Os africanos estão fortemente divididos sobre bases estrangeiras no seu solo. Alguns governos africanos tendem a considerá-los como oportunidades para se sustentarem e obterem rendimentos adicionais. Os cidadãos tendem a ser mais circunspetos a julgar pela forma como reagiram quando souberam de movimentos para estabelecer novas bases. Por exemplo, em junho de 2018, o Parlamento das Seicheles rejeitou um acordo bilateral que permitia à Índia construir instalações navais após forte desaprovação do público, o que levou a protestos. Preocupações semelhantes foram levantadas no Quénia em 2020, quando agências de comunicação social relataram que a China estava a planear construir uma nova base. Embora as alegações continuem a ser contestadas, o tom da reportagem sugere que os quenianos não ficarão entusiasmados com as novas instalações militares. Isto segue de perto os sentimentos de outros países africanos devido à mistura de pontos de vista associados a intervenções militares estrangeiras e à aversão que muitos têm por a África se tornar um peão em rivalidades geoestratégicas.

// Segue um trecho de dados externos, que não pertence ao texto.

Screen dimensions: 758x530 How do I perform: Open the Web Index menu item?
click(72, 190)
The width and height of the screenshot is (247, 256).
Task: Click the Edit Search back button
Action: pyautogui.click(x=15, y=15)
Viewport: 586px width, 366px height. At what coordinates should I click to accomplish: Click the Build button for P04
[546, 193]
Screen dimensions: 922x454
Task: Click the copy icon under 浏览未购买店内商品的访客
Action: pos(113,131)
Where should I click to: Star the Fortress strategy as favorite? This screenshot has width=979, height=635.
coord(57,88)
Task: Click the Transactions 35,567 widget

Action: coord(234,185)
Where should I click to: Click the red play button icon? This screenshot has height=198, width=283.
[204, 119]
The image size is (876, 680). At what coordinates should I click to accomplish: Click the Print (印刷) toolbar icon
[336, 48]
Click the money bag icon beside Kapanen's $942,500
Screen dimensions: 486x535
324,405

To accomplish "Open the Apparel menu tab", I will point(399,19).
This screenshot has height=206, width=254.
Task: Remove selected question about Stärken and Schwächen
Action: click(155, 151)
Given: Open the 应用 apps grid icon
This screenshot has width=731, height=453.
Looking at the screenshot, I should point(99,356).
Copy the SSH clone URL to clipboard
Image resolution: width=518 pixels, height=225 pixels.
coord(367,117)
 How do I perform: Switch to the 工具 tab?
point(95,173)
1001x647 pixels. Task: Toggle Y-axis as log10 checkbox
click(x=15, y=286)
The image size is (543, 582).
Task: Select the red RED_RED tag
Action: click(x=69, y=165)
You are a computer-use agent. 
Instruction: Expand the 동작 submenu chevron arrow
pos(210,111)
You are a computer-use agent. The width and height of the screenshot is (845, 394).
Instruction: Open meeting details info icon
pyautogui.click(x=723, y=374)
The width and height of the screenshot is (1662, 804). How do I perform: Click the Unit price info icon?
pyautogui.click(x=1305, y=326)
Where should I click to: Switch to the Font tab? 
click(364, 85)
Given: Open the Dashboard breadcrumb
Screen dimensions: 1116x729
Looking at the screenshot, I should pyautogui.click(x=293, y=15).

“Os africanos estão fortemente divididos sobre bases estrangeiras no seu solo. Alguns governos africanos tendem a vê-los como oportunidades … os cidadãos tendem a ser mais circunspetos”.

A maioria dos africanos vê a influência da China como positiva, em parte devido a grandes investimentos em infraestruturas, agricultura, educação e formação profissional. Isto pode mudar se a China começar a ser vista como uma potência militar centrada na flexão de músculos militares em vez de um parceiro de desenvolvimento.

As futuras opções de base da China são suscetíveis de enfrentar outro desafio. Enquanto Djibuti oferece um modelo que pode ser reproduzido nos oceanos Índico, Pacífico e Atlântico, o seu estatuto único como anfitrião de várias outras forças armadas não é prontamente aplicável a outros países. Isto significa que a próxima base da China não terá uma cobertura diplomática semelhante e que, por conseguinte, se destacará e suscitará mais controvérsia do que é atualmente o caso.

O nível de liberdade de imprensa também irá moldar o escrutínio que uma futura base chinesa enfrentará por parte dos seus anfitriões africanos. Os futuros cenários de base da China estão a desenrolar-se quando a exigência de democracia em África é mais forte que nunca (79 por cento rejeitam a regra de um partido de acordo com o Afrobarómetro) e a pressão para manter os governos e os seus parceiros estrangeiros a padrões mais elevados e mais rigorosos está a crescer. Uma abordagem de vulgarização em que as bases estão estacionadas sem dar importância ao contributo do público e as tropas estrangeiras estão acima da responsabilização está a tornar-se cada vez mais insustentável.